# What you are asked to do:
In the entries that follow, find the word "computer" and report each line it is on.

# Available data:
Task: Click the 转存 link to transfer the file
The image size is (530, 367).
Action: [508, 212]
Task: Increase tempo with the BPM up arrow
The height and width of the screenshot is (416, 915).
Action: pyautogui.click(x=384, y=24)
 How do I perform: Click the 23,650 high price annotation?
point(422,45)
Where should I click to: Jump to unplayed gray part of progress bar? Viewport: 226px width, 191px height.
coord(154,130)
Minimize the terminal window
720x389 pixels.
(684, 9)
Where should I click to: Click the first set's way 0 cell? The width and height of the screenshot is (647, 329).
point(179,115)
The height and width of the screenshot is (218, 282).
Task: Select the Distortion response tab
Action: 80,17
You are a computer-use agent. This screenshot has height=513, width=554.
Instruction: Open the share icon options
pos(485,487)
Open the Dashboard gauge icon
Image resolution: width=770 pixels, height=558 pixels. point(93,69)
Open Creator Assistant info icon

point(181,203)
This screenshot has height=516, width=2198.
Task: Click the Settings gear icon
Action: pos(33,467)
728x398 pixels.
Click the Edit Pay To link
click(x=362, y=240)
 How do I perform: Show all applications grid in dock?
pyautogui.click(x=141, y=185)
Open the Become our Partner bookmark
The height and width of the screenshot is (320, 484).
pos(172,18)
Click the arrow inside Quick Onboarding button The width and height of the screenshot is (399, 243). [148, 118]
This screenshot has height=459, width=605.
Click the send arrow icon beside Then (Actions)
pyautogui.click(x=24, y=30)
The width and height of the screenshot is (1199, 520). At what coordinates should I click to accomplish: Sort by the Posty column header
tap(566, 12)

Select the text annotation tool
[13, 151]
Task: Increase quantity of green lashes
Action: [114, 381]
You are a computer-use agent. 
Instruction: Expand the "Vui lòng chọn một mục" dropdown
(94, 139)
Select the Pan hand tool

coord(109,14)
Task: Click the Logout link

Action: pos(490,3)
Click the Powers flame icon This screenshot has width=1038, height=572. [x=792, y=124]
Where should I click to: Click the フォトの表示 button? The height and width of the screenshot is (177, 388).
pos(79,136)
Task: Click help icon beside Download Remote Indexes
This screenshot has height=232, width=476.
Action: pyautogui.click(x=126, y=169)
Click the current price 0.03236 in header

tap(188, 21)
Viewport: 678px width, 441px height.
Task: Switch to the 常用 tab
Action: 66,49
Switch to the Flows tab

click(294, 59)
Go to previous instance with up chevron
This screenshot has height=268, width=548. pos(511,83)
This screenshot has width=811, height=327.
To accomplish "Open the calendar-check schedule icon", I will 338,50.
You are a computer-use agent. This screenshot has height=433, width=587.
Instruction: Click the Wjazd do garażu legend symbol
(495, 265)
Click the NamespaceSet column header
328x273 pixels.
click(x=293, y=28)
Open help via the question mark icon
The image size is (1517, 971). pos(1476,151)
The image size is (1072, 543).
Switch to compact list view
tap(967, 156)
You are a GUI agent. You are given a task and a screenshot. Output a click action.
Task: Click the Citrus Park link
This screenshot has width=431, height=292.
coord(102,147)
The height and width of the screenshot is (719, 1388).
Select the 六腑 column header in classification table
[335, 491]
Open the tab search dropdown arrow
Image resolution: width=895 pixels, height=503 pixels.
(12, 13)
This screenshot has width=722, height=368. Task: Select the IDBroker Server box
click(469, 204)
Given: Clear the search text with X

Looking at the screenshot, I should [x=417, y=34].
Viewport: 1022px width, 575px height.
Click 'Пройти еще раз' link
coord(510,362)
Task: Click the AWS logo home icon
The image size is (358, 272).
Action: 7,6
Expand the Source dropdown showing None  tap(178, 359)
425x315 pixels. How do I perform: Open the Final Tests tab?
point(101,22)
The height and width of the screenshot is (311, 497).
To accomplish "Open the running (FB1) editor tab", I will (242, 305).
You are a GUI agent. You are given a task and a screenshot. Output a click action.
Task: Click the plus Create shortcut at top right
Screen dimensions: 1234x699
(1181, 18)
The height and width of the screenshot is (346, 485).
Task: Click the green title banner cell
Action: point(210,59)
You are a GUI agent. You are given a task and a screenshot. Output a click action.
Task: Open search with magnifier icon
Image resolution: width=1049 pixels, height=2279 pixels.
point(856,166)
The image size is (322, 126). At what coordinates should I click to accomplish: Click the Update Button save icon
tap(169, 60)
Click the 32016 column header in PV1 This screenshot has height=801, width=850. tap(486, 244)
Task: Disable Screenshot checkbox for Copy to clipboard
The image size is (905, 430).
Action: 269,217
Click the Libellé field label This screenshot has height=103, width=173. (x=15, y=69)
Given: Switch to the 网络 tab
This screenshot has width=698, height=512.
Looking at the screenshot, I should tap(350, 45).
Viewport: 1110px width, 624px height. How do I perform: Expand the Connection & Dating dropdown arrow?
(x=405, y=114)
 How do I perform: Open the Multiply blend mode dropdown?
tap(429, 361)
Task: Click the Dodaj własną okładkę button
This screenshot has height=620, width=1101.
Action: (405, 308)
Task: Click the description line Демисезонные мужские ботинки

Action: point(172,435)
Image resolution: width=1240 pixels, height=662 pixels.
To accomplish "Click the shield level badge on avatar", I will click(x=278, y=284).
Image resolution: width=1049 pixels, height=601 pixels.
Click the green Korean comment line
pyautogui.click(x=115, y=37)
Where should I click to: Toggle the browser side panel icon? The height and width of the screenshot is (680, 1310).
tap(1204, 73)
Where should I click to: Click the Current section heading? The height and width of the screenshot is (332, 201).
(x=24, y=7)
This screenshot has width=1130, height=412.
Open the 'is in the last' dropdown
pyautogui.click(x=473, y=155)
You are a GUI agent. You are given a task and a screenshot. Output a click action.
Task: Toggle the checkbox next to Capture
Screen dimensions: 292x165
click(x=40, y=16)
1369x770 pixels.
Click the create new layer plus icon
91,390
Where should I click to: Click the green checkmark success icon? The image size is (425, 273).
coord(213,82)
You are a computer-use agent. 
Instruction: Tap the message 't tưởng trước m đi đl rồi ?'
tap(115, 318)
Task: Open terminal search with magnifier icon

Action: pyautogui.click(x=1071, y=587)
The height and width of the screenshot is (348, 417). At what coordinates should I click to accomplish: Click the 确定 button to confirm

# Task answer:
You are a computer-use agent. This screenshot has height=513, width=554.
You are a computer-use agent. 
You are a computer-use agent. This screenshot has height=433, width=587.
You are a computer-use agent. 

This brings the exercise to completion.